Nuns and Satan. Goes together almost as well as peanut butter and tomato juice doesn’t it? The good corporate citizens over at Wal-Mart must think so because they’ve hired a nun to do their dirty work.
Regular readers (that would be all six of you) know how easy it is for me to hate on Wal-Mart. But for the Corporate Satan to stoop so low as to hire a former daughter of Christ to attempt to fight off the bad press is amazing. If this were still the middle ages the Brits would be mounting up for another round of Crusading.
Granted, this gal’s got some taint in her past, or she would still have her habit. But for whatever reason she gave up her marriage to Him, she’s going to find herself a long way from home now. The Beast looks smooth and sexy on the outside, but there is a reason so many towns are turning their backs on those cheap prices.

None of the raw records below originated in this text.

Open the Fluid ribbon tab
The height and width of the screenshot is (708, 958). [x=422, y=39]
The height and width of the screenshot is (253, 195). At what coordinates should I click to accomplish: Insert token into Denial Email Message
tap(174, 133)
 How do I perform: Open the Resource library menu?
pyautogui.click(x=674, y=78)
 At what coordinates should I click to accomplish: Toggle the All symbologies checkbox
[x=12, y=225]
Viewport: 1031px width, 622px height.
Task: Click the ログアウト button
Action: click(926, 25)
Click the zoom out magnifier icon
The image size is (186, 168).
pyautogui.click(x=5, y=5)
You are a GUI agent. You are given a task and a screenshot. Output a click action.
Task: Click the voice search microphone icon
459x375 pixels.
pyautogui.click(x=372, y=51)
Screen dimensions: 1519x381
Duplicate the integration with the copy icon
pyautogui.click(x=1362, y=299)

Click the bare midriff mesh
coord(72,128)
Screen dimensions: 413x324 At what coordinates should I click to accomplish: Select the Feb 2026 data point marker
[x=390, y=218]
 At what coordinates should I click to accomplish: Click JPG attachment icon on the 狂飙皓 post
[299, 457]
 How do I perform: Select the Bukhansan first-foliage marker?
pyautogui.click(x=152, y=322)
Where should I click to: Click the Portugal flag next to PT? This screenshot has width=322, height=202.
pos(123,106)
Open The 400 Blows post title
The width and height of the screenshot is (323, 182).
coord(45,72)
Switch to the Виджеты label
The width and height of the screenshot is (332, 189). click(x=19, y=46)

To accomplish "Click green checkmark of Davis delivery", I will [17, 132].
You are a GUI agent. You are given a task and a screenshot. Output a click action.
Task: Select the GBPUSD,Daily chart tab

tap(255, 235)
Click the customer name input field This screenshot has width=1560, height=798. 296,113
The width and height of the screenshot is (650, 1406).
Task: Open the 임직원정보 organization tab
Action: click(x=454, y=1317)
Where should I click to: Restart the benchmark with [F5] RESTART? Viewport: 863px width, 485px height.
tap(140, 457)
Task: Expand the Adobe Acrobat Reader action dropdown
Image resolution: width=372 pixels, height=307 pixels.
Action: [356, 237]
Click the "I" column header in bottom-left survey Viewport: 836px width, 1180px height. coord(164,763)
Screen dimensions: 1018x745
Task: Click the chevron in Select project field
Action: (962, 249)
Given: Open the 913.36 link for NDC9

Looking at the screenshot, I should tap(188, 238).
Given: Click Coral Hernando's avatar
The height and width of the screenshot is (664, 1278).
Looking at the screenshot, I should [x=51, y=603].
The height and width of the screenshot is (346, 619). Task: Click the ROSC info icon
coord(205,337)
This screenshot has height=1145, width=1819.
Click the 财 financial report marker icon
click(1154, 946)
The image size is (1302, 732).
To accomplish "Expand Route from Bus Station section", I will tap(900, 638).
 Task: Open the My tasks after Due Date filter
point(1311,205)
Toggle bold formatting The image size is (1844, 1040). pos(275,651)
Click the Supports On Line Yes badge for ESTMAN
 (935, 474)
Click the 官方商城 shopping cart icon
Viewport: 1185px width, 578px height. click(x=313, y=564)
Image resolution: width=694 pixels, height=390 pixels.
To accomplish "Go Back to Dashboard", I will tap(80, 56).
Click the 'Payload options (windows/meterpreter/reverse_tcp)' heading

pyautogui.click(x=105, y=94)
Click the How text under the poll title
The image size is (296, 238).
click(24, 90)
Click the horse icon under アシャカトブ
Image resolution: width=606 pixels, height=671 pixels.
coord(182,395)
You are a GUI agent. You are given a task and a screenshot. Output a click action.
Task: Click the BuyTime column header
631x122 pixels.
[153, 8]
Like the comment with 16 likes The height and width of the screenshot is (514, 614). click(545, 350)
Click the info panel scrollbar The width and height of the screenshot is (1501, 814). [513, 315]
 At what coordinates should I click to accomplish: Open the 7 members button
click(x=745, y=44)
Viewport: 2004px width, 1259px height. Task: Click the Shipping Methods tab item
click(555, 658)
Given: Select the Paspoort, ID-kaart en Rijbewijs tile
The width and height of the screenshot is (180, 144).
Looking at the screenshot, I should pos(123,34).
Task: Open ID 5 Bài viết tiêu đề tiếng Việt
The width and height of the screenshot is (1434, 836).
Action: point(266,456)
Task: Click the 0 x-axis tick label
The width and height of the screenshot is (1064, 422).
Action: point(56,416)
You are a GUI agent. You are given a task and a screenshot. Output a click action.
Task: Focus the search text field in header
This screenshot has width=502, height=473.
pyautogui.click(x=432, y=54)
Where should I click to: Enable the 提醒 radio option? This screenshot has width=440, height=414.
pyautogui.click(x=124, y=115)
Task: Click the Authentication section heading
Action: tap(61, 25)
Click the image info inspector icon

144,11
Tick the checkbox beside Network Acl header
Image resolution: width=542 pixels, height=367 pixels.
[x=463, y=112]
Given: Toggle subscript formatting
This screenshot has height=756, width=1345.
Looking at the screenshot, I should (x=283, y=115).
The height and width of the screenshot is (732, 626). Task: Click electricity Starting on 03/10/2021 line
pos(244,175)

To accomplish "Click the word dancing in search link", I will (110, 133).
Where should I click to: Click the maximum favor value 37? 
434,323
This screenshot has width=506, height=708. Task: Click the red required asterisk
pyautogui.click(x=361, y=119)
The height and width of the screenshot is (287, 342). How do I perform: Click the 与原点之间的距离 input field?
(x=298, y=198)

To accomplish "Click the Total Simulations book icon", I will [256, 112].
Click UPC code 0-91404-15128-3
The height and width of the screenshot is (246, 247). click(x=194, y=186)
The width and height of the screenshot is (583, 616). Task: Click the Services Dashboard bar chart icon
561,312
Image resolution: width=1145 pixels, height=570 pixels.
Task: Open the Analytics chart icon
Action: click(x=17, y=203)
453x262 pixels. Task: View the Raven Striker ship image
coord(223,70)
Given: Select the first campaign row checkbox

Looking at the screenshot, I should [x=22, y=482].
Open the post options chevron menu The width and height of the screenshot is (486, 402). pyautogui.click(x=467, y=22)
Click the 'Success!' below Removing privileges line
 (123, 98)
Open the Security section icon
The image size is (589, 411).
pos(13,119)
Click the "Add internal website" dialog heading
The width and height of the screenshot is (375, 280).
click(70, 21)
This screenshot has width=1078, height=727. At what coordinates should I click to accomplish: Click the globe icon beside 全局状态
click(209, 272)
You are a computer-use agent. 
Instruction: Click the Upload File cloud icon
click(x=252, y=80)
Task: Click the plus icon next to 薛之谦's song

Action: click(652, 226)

America is discovering that with the cheap prices come cheap wages. Add to that the poor benefit packages that are only marginally better than having none at all that Wal-Mart is so proud of bringing. The dollars they give to local charities never quite add up to what the local businesses could give before they were shoved out of business. Towns that once took pride in their character and flavor now are waking up to the beauty of strip malls and fast food outlets instead.
In choosing a blue smock for a uniform Harriet Hentges may well find that her old black habit was a better fit after all.